Si nous ne sommes pas capable de régler aujourd'hui ces dettes, ce seront, nous même ou nos propres enfants qui la régleront dans la violence, le sang, et la régression...

Aujourd'hui, ce qu'il s'agit de préserver avant tout, est tout simplement notre "savoir vivre ensemble, en paix, durablement"

Cela passe par la solidarité...

 

Cela passe par l'éducation...

 

Cela passe par la simplicité et la sobriété...

 

Cela passe par un approfondissement de notre démocratie, et l'exemplarité morale de nos leaders...

Cela ne passe pas par la dictature du court terme (dictature des sondages, des finances, de l'effet d'annonce etc...),

Cela ne passe pas par une économie qui n'a comme moteur, et comme étalon de valeur que le taux de profit.

Cela ne passe pas par la limitation de la pensée économique à une nécessaire restriction des prélèvements obligatoires et au jeu du marché ;

après tout si les prélèvements obligatoires atteignent 40, 45 voire 50% de notre PIB, cela signifie juste que l'on affecte 40, 45 voire 50% de notre richesse au vivre ensemble : éduquer nos enfants, soigner ceux qui en ont besoin, vivre avec une certaine sécurité, nous déplacer sur des routes, dans des transports en commun... Il est temps de dire et d'assumer au rebours de la pensée unique, que cela n'a rien de choquant dans une société dite "développée". Au contraire ce qui est choquant, c'est la remise en cause de toute la qualité de ce vivre ensemble, qui nous est imposée par un rouleau compresseur idéologique et primaire, dont on mesure les dramatiques conséquences aujourd'hui.

Savoir vivre ensemble, en paix, durablement, tout en restant innovant, inventifs, créatifs, ouverts sur l'autre et le monde...

Cela ne passe pas par le "grand soir", l'histoire nous l'a appris.

Mais cela ne passe pas, non plus, par un simple petit toilettage en rose de tout notre système, avec pour leader des gens qui se révèlent être très fort pour naviguer entre 2 eaux, sans jamais prendre vraiment le cap et le tenir.

Nous avons besoin d'un (ou une) président(e) capable de conduire et d'accompagner une véritable mutation de notre société, avec tout le réalisme que cela suppose, mais aussi avec l'intime conviction de la route à suivre.

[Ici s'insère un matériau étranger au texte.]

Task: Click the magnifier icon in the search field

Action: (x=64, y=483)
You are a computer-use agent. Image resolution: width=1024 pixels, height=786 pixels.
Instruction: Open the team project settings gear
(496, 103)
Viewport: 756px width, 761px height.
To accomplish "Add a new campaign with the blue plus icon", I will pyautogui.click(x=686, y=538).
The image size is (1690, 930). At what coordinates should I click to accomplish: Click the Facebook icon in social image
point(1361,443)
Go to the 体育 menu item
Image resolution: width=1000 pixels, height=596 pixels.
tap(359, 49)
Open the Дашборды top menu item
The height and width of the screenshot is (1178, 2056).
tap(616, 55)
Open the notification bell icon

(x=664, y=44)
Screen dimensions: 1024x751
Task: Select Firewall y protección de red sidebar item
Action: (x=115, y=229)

Confirmer à gauche celui qui, selon les sondages, auraient le plus de chance de battre Sarkozy, c'est regarder à très court terme, et rester dans la non solution.

Il y a un tel discrédit en face, cela nous offre, aujourd'hui, une chance... Nous avons le choix entre plusieurs candidats capables, chacun, de mettre un terme à cette présidence désastreuse.

Ne nous arrêtons donc pas aux sondages, ne nous arrêtons pas au court terme.

Il n'y aurait rien de pire que d'avoir une présidence se disant de gauche, mais qui ne serait qu'un clone d'une ... espèce de nouvelle présidence "Chirac" à l'étiquette plus ou moins socialiste !

très habile politique, mais bien piètre homme d'état,

fort capable de slalomer, de s'appuyer sur tel ou tel (sans être trop regardant),

de s'arranger au moment voulu avec ses principes pour plaire un peu à droite, un peu à gauche...

(exemple à ce jour : la position sur le non cumul des mandats qui est significative de l'importance accordée à un véritable renouveau de notre vie politique, la république exemplaire, il faut en prendre les moyens).

Il n'y aurait rien de pire qu'une présidence "dite socialiste" qui serait décevante, elle ouvrirait la porte à une infâme mayonnaise démagogique, de fric, d'intolérance et de populisme mixant "Copé-Le Pen" pour 2017.

Non, nous n'avons pas besoin d'un habile politicien, mais de quelqu'un qui tienne véritablement la barre, car le gros temps est devant nous et notre démocratie est devenue fragile.

 

Et pour cela, de par les expériences à des postes exécutifs qu'elle a assumées,

de part ce qu'elle a déjà réalisé

de par, les gens dont elle s'est entourée et qui lui font confiance,

de par la probité dont elle est porteuse,

de par la clarté de sa ligne, et la cohérence de ses positions et actions

de part le sérieux et l'efficacité avec laquelle elle a remis en état un parti socialiste, qui fut bien malade à une époque où son leader était tout autre,

c'est à Martine Aubry que je fais confiance.